Familiar? Talk to even the most prolifically published children’s poets, and they’ll tell you that poems don’t suddenly appear fully formed on the tips of their tongues, or in the end of their pens. So, when we feel that creative twitch, or a lit mag has newly opened for submissions, how can we get started?


· Everyday life. One of the most wonderful things about poetry, is that it helps you to look at ordinary things and notice the details. Look around your house – what can you see that might be a poetry seed? Is there a curious crack in the wall – how might it have got there? A souvenir from a far-off land? Has the bruised apple in the fruit bowl got a story to tell? (One of my favourite poems to write was ‘written’ by a banana!), What is your pet thinking/what does she do when you’re not around? Look at your cup of tea or coffee: what colour is it? what does it remind you of? Could you write a simile poem about the perfect shade of tea? (Mum’s ideal cuppa is as golden as a wheat field/as pale as a Rich Tea biscuit/as dark as treacle…). Truly, ANYTHING is a poem. EVERYTHING is a poem.


· Make stuff up! You could start with a poetry seed about a household object, but then it is perfectly acceptable to water it with IMAGINATION! There’s no right and wrong here – if you want your lost smelly sock to have walked on its own from the dusty deserts of the planet Zarf, then that is what you must write. Don’t worry about if it happened or it didn’t: some poetry is based entirely on real experience, some is utterly fictional, a lot is a bit of both (Yes, I was inspired by a single smelly sock in my house, NO it did not walk from the planet Zarf…you get the drift).

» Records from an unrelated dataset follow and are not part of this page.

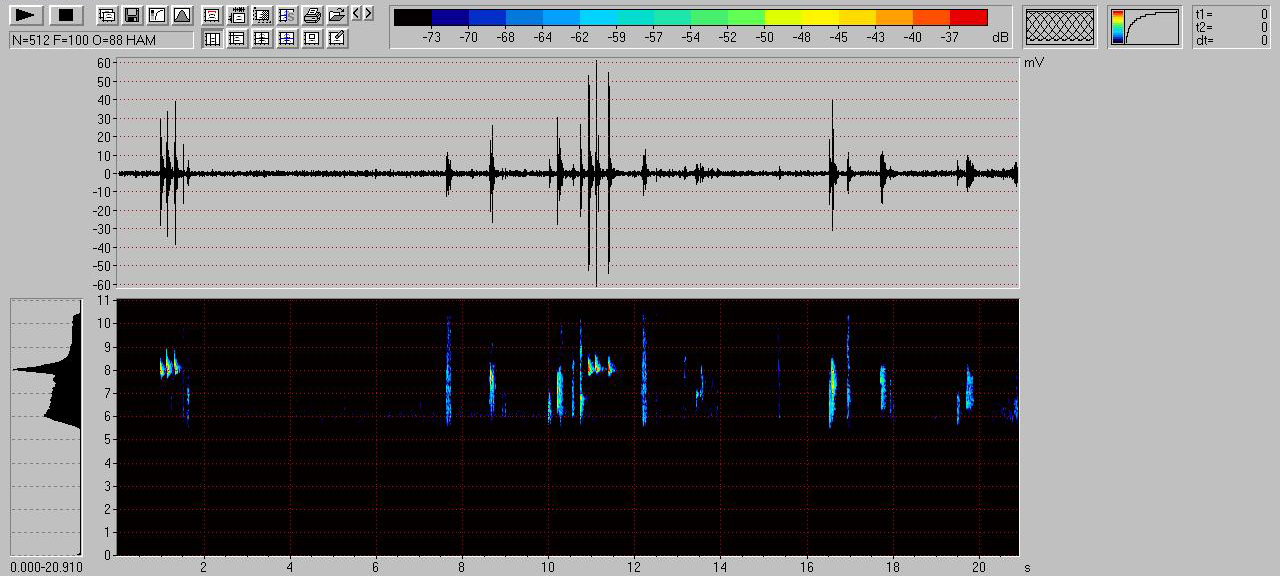Click the t1 t2 dt time readout box
This screenshot has height=576, width=1280.
click(1231, 27)
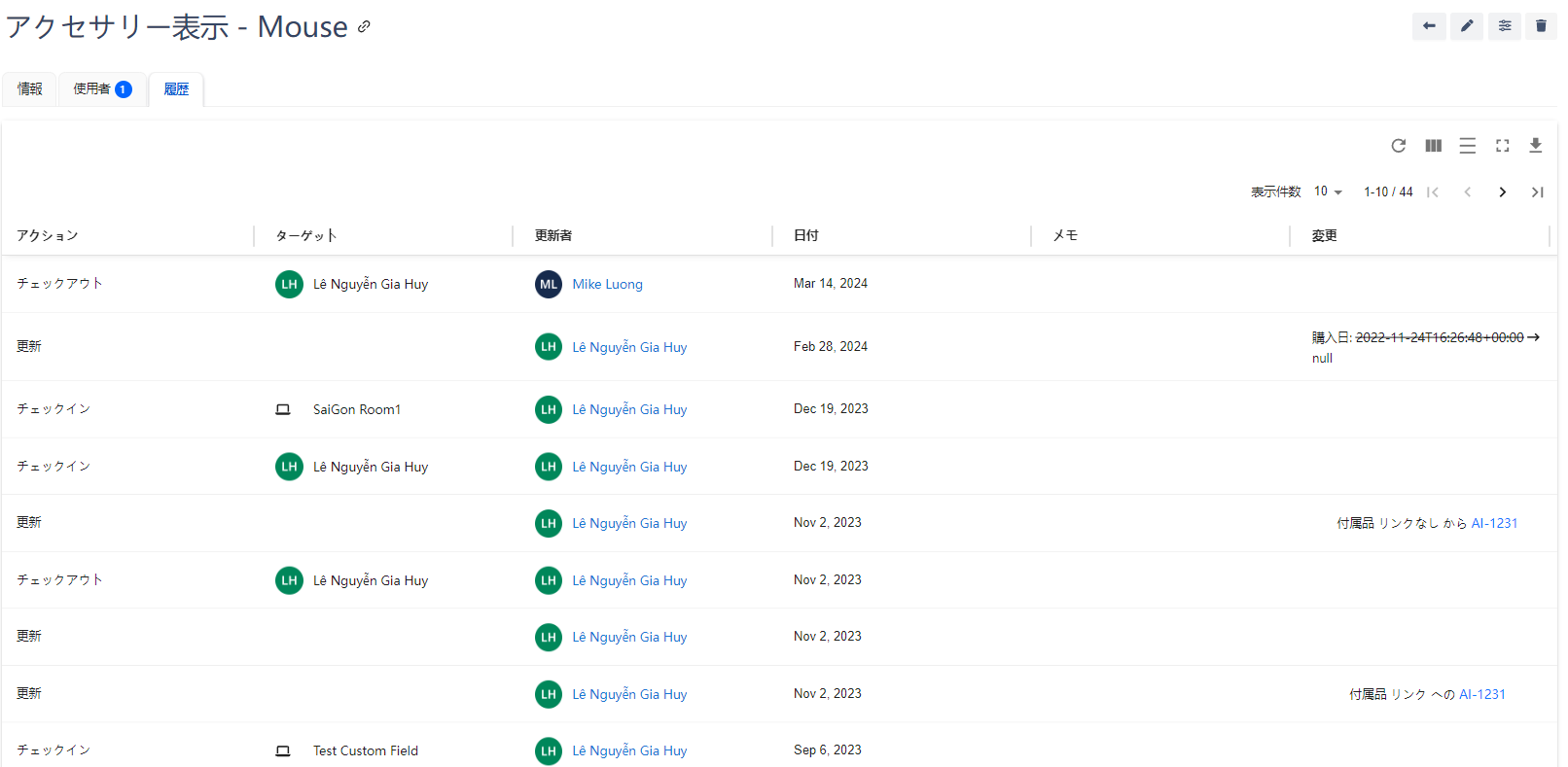This screenshot has height=767, width=1568.
Task: Jump to the last page
Action: click(1537, 192)

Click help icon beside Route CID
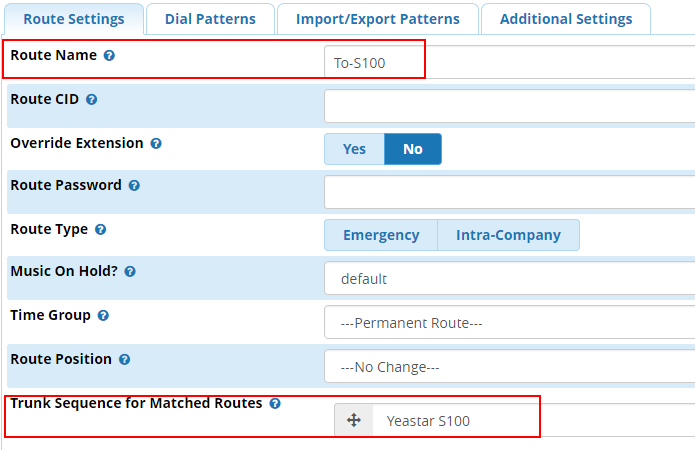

· Reading. I cannot say this enough. Reading anything at all for ideas is great, but especially reading poetry written by good, published poets. This is my go-to tactic if I’m lacking in inspiration to start a new poem. There will always be an idea or a form, shape, trick, delicious word combination, rhyming pattern or unexpected rhythm, which will spark something. I particularly enjoy Kate Wakeling’s poetry for this. Hers is often the poetry which makes me think, Oh, that is just so clever! or I’ve never seen a poem written quite like that!


Reading for information: I recently bought a children’s insect sticker book for myself (sorry, kids) because it is full of information at exactly the right level for some minibeast poems which I’d like to write. To help further, it is stuffed full of gorgeous illustrations. Yes, I’ll be heading out into the garden for some rock-lifting and peering into the insect hotel, too. I was also inspired to write after sharing a library book about dinosaurs, with my little one. Unusual facts make great poems!


Reading Fairy tales: Can you write as if you are a character from a fairy tale? What do things look like from the grandma's point of view, in Little Red Riding Hood? Or the cooking pot? What if the Hansel and Gretel sweet-covered cottage was upset about giving children cavities?! Laura Mucha and Carole Bromley have some super fairy tale poems.



Reading for ideas that you never would have thought of: The Mr Men books can be good for this – think of a character with a particular trait, and all of the things they may get up to. Think Mr Messy, Mr Clumsy, Mr Bounce. Make up your own, write that poem!


· Go for a walk. Sometimes, an idea will come which is directly related to your surroundings, other times you will find that words form to the rhythm of your feet, or your breathing, or simply that the act of getting up off your chair and away from the tasks waiting at home, frees your mind enough to allow creative thoughts to come.


Of course, this is just a handful of ideas; there are many, many other ways to find that poetry seed, but I must go and write a poem, now…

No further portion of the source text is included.